The development of unstable fatty lesions in blood vessel walls that characterizes atherosclerosis is a vicious cycle of bad cell behavior once it gets going. Cells react to the presence of damaged lipids with inflammation, and macrophages arrive in response to clean up the lipids. The macrophages ingest more damaged lipids than they can handle, turn into what are known as foam cells, call for more help, then die, and their remains contribute to the growth of the lesion and the inflammation it causes. As the research here notes, it turns out that a meaningful proportion of foam cells become senescent in the course of this process, and thus strategies that remove senescent cells in a targeted manner can slow the development of atherosclerosis in addition to all of the other benefits they produce. Senescent cells accumulate with age and cause disruption to surrounding tissue structure and cell behavior through the senescence-associated secretory phenotype (SASP), a mix of secreted signal molecules is known to provoke inflammation. In the context of what is known of atherosclerosis, it makes perfect sense that senescent cells would have an important role. Their removal is one of a number of possible points at which the vicious cycle of inflammation and immune response in atherosclerotic lesions might be sabotaged.

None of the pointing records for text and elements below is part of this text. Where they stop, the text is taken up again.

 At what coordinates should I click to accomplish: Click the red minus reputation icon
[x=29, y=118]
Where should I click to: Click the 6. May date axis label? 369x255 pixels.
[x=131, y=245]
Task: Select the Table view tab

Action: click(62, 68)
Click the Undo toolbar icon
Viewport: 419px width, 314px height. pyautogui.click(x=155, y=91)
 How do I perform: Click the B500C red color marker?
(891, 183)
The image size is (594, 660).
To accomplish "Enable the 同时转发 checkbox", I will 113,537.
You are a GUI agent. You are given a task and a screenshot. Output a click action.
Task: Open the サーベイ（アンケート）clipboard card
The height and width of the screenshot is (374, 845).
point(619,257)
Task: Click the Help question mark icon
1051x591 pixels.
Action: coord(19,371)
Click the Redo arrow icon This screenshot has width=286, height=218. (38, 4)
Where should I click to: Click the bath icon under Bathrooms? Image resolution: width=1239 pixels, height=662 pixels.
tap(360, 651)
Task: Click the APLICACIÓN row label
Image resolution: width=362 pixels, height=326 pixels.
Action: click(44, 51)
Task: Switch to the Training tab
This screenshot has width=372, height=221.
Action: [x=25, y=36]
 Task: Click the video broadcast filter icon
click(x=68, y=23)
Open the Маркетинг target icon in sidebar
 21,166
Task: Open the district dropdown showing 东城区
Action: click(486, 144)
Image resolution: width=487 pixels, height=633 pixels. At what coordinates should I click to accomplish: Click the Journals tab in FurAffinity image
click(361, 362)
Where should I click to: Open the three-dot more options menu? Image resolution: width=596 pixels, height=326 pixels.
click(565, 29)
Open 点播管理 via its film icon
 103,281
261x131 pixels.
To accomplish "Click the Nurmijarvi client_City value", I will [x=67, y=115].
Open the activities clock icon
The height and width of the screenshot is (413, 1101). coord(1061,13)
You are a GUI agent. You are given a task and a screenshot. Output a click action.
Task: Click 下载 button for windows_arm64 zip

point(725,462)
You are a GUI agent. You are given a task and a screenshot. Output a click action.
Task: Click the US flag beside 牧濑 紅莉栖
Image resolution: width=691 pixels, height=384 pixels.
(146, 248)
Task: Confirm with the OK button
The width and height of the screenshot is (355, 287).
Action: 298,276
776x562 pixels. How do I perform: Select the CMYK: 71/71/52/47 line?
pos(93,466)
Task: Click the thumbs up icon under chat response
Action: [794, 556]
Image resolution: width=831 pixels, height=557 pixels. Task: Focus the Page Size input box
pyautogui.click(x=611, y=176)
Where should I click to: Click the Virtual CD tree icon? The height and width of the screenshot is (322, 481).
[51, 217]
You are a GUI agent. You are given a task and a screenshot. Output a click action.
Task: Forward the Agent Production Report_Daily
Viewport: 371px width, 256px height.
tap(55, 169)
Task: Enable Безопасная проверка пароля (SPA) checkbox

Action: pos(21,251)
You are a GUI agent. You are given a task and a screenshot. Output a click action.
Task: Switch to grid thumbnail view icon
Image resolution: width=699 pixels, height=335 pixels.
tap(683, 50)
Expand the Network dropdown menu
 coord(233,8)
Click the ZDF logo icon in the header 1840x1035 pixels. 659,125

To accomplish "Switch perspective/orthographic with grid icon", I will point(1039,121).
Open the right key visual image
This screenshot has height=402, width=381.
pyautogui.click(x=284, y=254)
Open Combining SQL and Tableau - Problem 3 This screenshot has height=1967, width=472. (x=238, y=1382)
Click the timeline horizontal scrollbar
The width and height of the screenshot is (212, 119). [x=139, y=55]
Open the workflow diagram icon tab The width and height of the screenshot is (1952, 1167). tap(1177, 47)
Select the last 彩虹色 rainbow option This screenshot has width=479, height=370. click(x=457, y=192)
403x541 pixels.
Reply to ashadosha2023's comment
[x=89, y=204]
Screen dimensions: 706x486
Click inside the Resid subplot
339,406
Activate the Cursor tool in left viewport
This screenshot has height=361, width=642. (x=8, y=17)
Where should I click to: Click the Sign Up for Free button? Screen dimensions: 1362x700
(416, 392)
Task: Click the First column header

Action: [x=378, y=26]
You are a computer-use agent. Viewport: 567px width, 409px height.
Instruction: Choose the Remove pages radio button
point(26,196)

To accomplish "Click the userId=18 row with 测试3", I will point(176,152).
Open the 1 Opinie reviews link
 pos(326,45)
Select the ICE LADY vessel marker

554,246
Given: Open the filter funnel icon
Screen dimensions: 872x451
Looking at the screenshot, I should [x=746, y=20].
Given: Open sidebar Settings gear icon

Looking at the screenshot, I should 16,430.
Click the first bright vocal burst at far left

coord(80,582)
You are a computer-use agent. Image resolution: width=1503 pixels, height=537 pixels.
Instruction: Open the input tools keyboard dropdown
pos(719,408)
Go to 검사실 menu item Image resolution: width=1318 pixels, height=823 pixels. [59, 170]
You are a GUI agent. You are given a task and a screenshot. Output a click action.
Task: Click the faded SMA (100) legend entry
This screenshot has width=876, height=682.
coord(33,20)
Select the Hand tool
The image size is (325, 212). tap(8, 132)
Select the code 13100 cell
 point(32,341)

Cells enter a state of senescence in response to certain stresses. Studying mouse models, researchers examined the role of senescent lipid-loaded macrophages (so-called "foam cells") in the pathogenesis of atherosclerosis. At early stages of atherosclerosis, senescent foam cells promoted the expression of inflammatory cytokines. At later stages, they promoted the expression of matrix metalloproteases implicated in the rupture of atherosclerotic plaque, which can lead to blood clots. Experimental removal of the senescent cells had beneficial effects at both stages of the disease.
Advanced atherosclerotic lesions contain senescent cells, but the role of these cells in atherogenesis remains unclear. Using transgenic and pharmacological approaches to eliminate senescent cells in atherosclerosis-prone low-density lipoprotein receptor-deficient (Ldlr-/-) mice, we show that these cells are detrimental throughout disease pathogenesis. We find that foamy macrophages with senescence markers accumulate in the subendothelial space at the onset of atherosclerosis, where they drive pathology by increasing expression of key atherogenic and inflammatory cytokines and chemokines. In advanced lesions, senescent cells promote features of plaque instability, including elastic fiber degradation and fibrous cap thinning, by heightening metalloprotease production. Together, these results demonstrate that senescent cells are key drivers of atheroma formation and maturation and suggest that selective clearance of these cells by senolytic agents holds promise for the treatment of atherosclerosis.
The degredation of elastin resulting from the presence of senescent cells is an interesting point and worth dwelling on. It was also seen in a study of senescent cell removal in aged lung tissue. Loss of tissue elasticity in blood vessels is an important contribution to hypertension and consequent cardiovascular disease, but is thought to be largely a consequence of cross-linking, not cellular senescence. If it turns out that removing senescent cells significantly slows the stiffening of blood vessels with age, and perhaps this is yet another inflammatory aspect of their unwanted activity, that will probably result in an equally significant reduction in cardiovascular mortality in later life.